[DEINE AUFGABEN]:
1. Beantworte zum Text über das Sklavenleben unten diese drei Fragen:
(a) Von wem stammt laut Text die Bezeichnung „sprechendes Werkzeug“?
(b) Zu welchen zwei Anlässen bekommt man von einem netten Herrn vielleicht eine kleine Extra-Aufmerksamkeit?
(c) Wer erzählt laut Text dieses Beispiel?
2. Nenne bitte alles, was man als Sklave laut dem Text über das Sklavenleben unten nicht erwarten dürfte.

[QUELLE]:
Er ist, wie Aristoteles so schön formulierte, ein sprechendes Werkzeug.
Stellt euch vor, jemand von euch ist ein Sklave.
Stell dir vor, du bist ein Sklave.
Du müsstest für deinen Herrn Essen machen und für ihn einkaufen.
Die Wohnung putzen und den Müll rausbringen.
Du müsstest ihn in der Gegend rumfahren, und während er mit seinen Freunden feiert, müsstest du draußen warten, bis er nach Hause gefahren werden will.
Du hättest, was du zum Leben brauchst:
Eine kleine, sauber Unterkunft.
Sogar ein bisschen Freizeit.
Und ein kleines Taschengeld.
Wäre das ein Leben für dich?
Gewiss, du wärst ziemlich eingeschränkt.
Aber du brauchtest dich auch um wenig selbst zu sorgen.
Du gehörst ja deinem Herrn.
Er muss dich versorgen.
Er hat die Verantwortung.
Du musst nur seine Aufträge ausführen.
Als sprechendes Werkzeug sozusagen.
Ein Dankeschön, einen Lohn, eine Prämie – das dürftest du nicht erwarten.
Wenn es ein netter Herr ist, bekommst du vielleicht eine kleine Extra-Aufmerksamkeit zu Weihnachten oder zum Geburtstag; aber irgendeinen Anspruch darauf hast du nicht.
Überleg mal: vielleicht wäre das sogar angenehmer, als dich in irgendwelchen Arbeitsverhältnissen durchzuschlagen, die vielleicht nur befristet sind, wo du schlecht bezahlt wirst, wenig Urlaub hast und trotzdem funktionieren musst.
Und dein Chef sagt dir auch da nicht Danke.
So könnte das sein: mit den Sklaven und ihrem Herrn, wenn es das heute noch gäbe.
Damals jedenfalls, als Jesus dieses Beispiel erzählt, war das nicht unbedingt das Schlechteste, als Sklave zu leben.

[BEREITGESTELLTES MATERIAL]:
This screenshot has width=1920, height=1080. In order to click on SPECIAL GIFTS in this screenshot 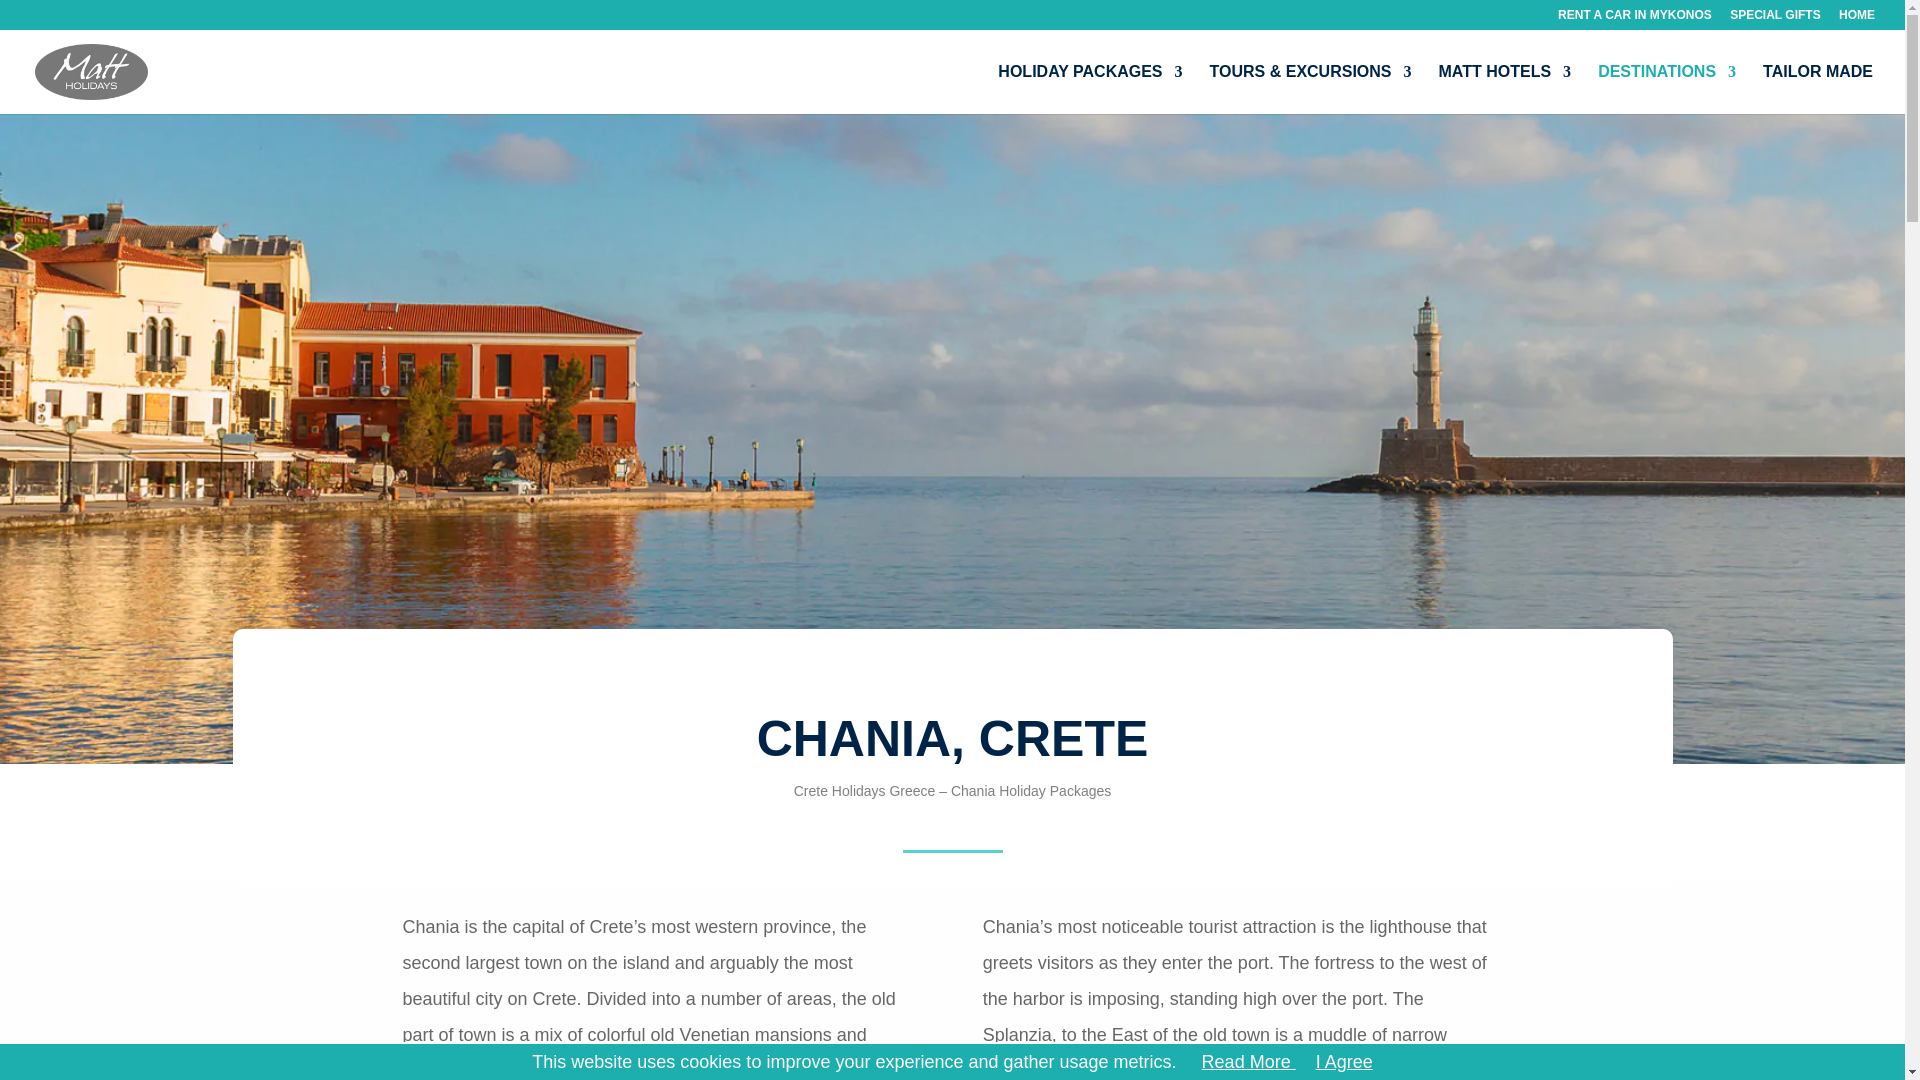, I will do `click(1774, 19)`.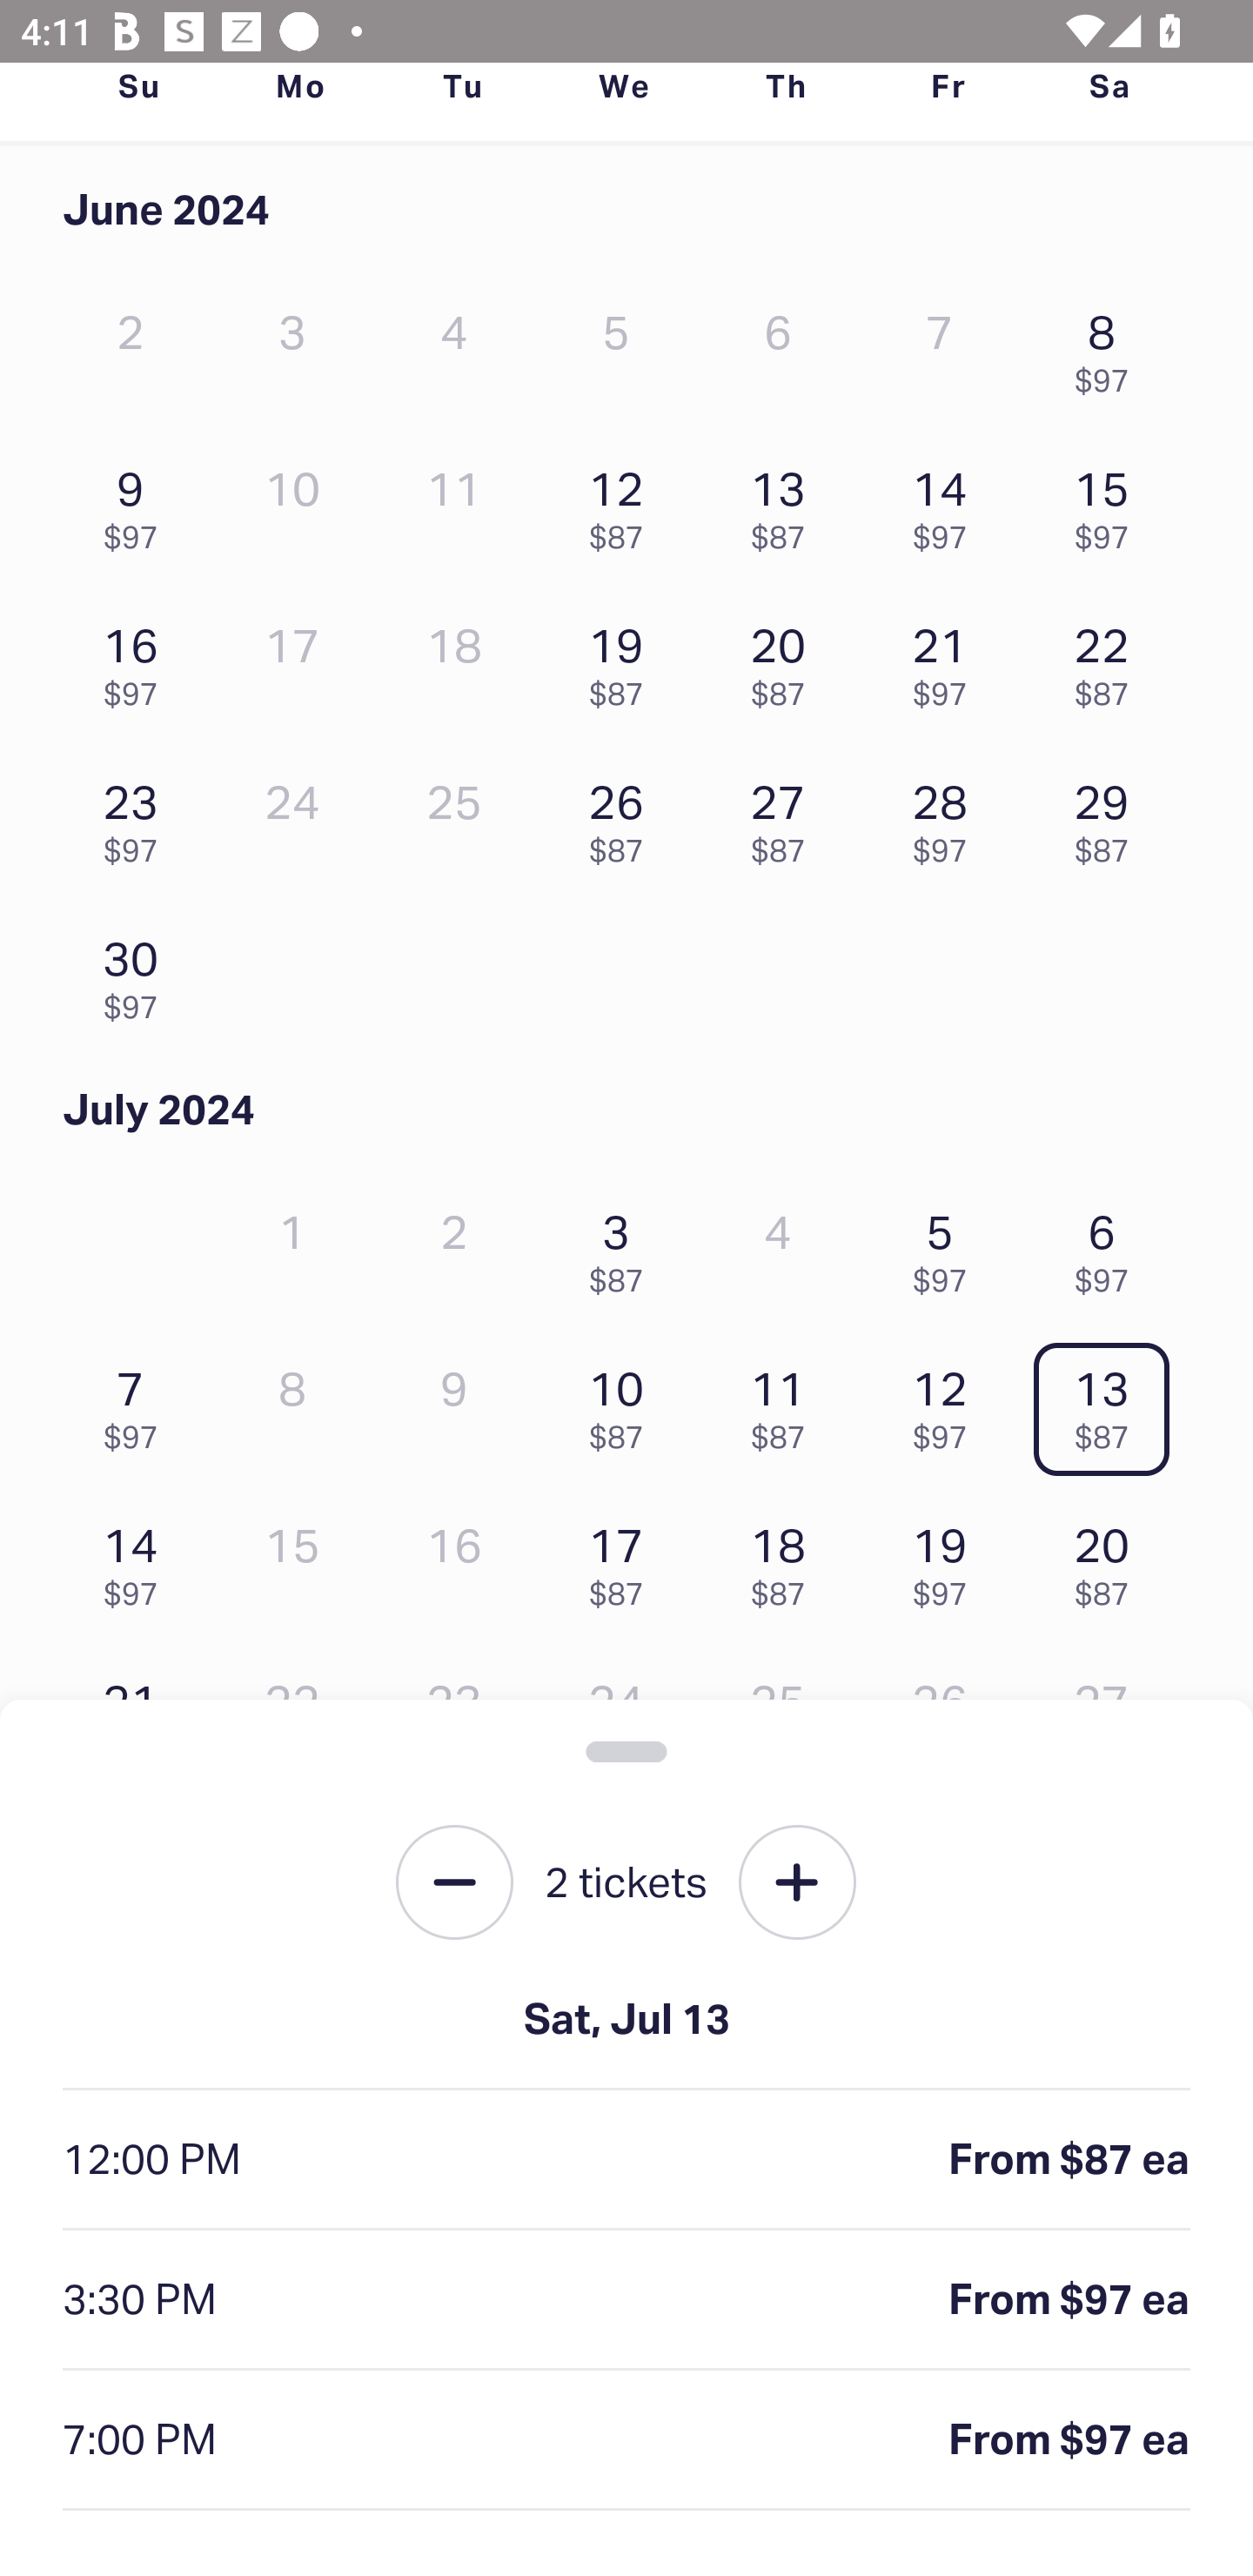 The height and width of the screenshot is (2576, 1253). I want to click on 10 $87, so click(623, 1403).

[LÖSUNGEN UNTEN]:
1.
(a) Von Aristoteles.
(b) Zu Weihnachten oder zum Geburtstag.
(c) Jesus.

2. Ein Dankeschön, einen Lohn, eine Prämie.